Billy Porter fala sobre casos racistas recentes: "Não estou surpreso"

Amélia 21/06/2020 Relatar Quero comentar

O ator Billy Porter escreveu um artigo publicado no jornal britânico The Guardian contando sua história como gay negro nos Estados Unidos. No texto, ele afirma que sua experiência de vida retirou dele a chance de se sentir surpreso com os casos de racismo e violência policial que vem ocorrido no país.

"Vivi como um homem gay negro por 50 anos na América. Nada me choca", declarou Porter. "Eu não estou surpreso com nada do que está acontecendo agora. Eu queria estar surpreso, mas não estou."

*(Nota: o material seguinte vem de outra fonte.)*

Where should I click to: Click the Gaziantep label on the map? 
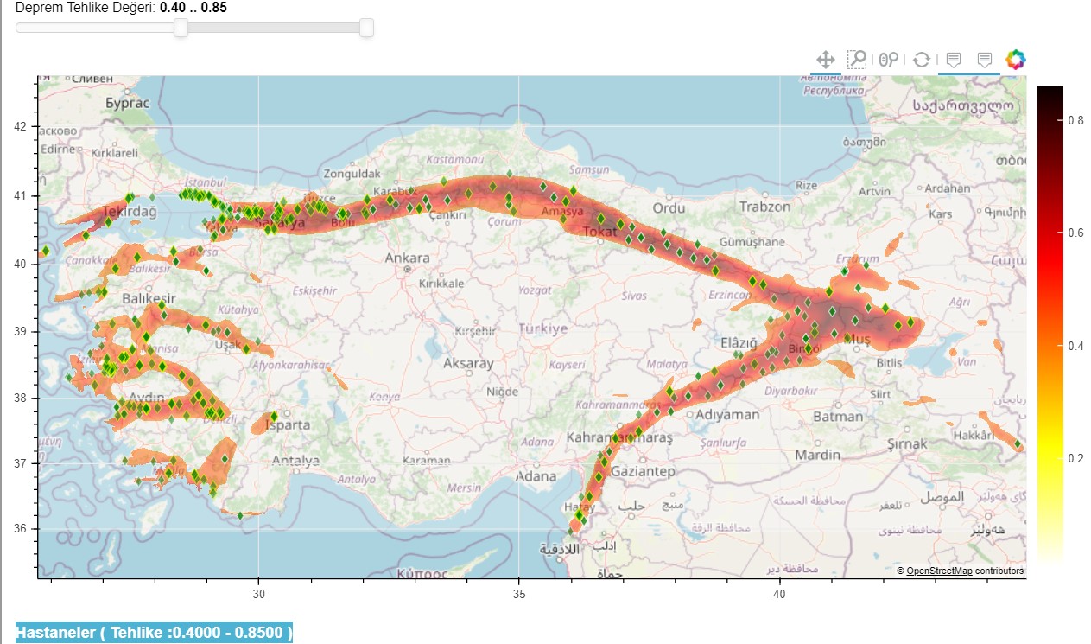point(642,472)
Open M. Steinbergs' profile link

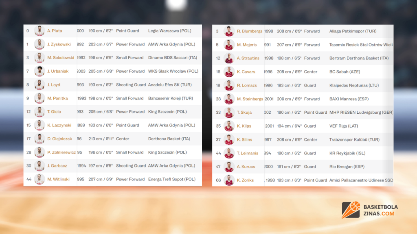coord(250,99)
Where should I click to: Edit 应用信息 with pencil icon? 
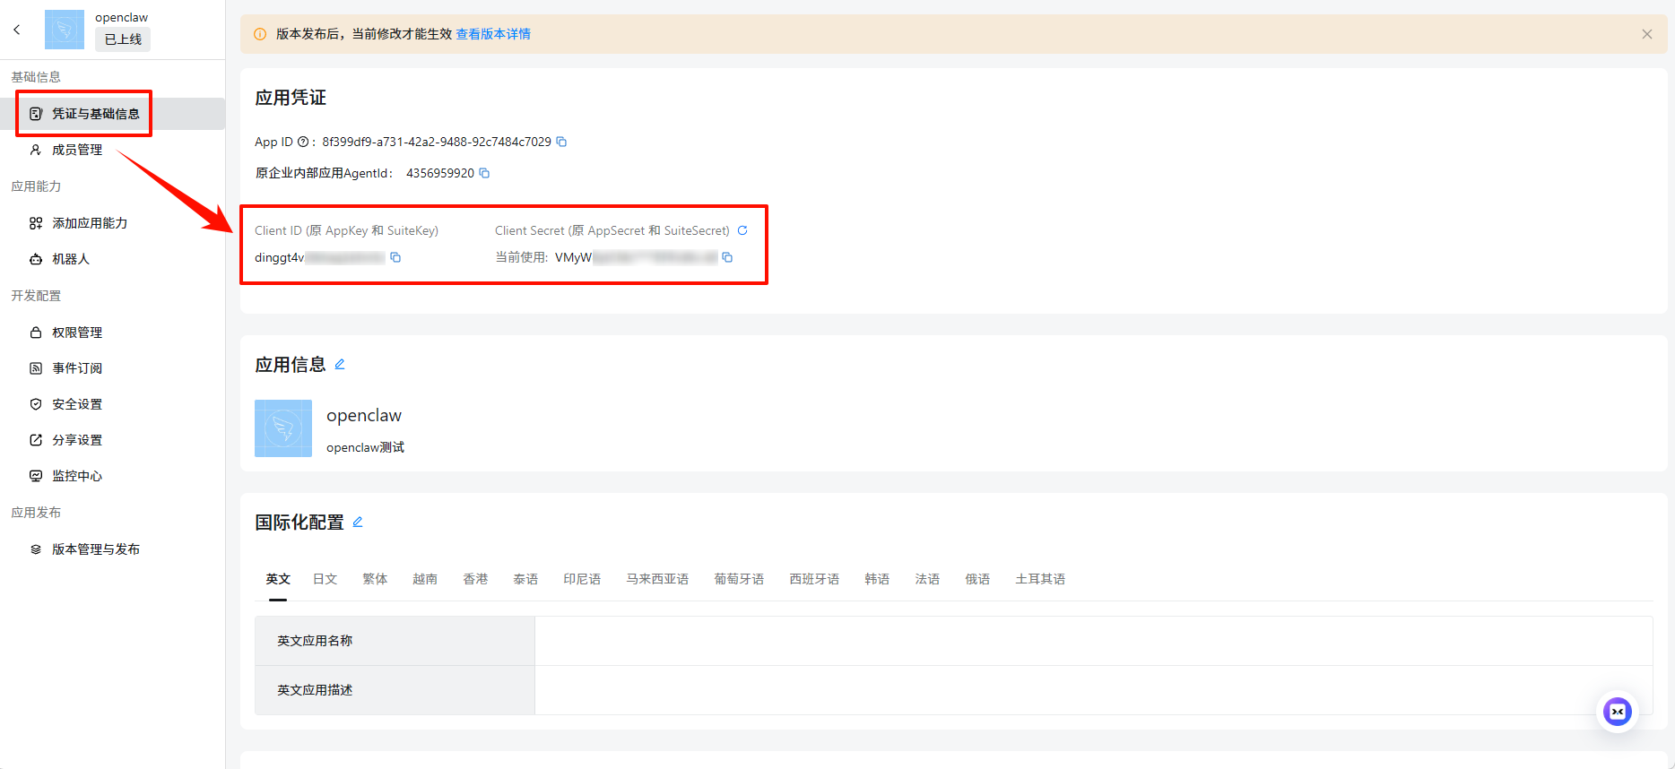click(x=340, y=364)

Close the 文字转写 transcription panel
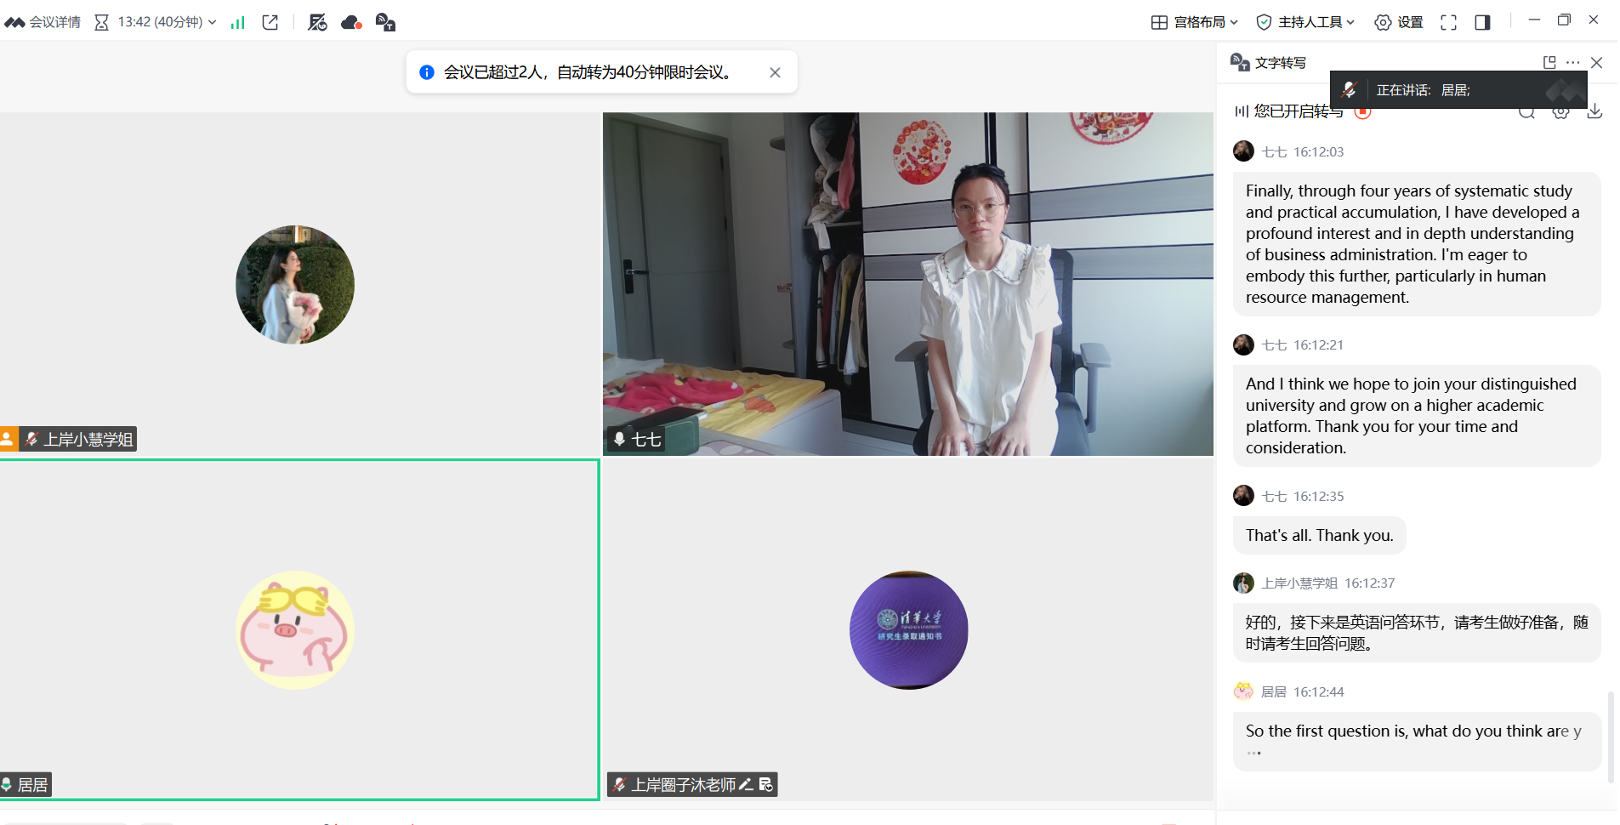(1596, 62)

Ele conta que saiu de sua cidade natal no estado da Pensilvânia para defender seus pontos de vista. "Sou uma pequena rainha negra que nasceu nos guetos de Pittsburgh Por que eu saí de lá? É porque o tipo de trabalho que faço e o tipo de imaginário que eu provoco no mundo é muito importante para mim", disse. "Estou aqui por um motivo", defendeu.

Billy Porter ganhou o mundo. Ele fez seu nome quando foi ao Óscar de 2019 usando um vestido, por conta do choque que isso causou nas pessoas.

Boicote por homofobia

No texto, Porter relata que recebeu um convite da "Vila Sésamo" para participar de um especial sobre amizade usando o vestido de Christian Milano que o tornou famoso. Segundo ele, o governador do estado norte-americano de Arkansas ameaçou para de financiar a emissora PBS no estado se eles veiculassem o episódio.

"Isso porque é pervertido, é campanha gay e eu iria à casa deles para molestar suas crianças. Esse é um pavor que ainda existe", disse.

Apesar dos ataques, Porter — que é vencedor do Emmy de Melhor Ator de 2019 pelo seu papel na série "Pose" — diz que não se afeta com a opinião das pessoas porque sua vida o faz forte.

"Não dou a mínima para o que alguém pensa sobre o que estou fazendo. Isso não acontece quando você tem 20 anos — eu tive que viver bastante para isso",escreveu."Tudo isso não tem consequências para mim porque eu vou continuar sendo eu mesmo."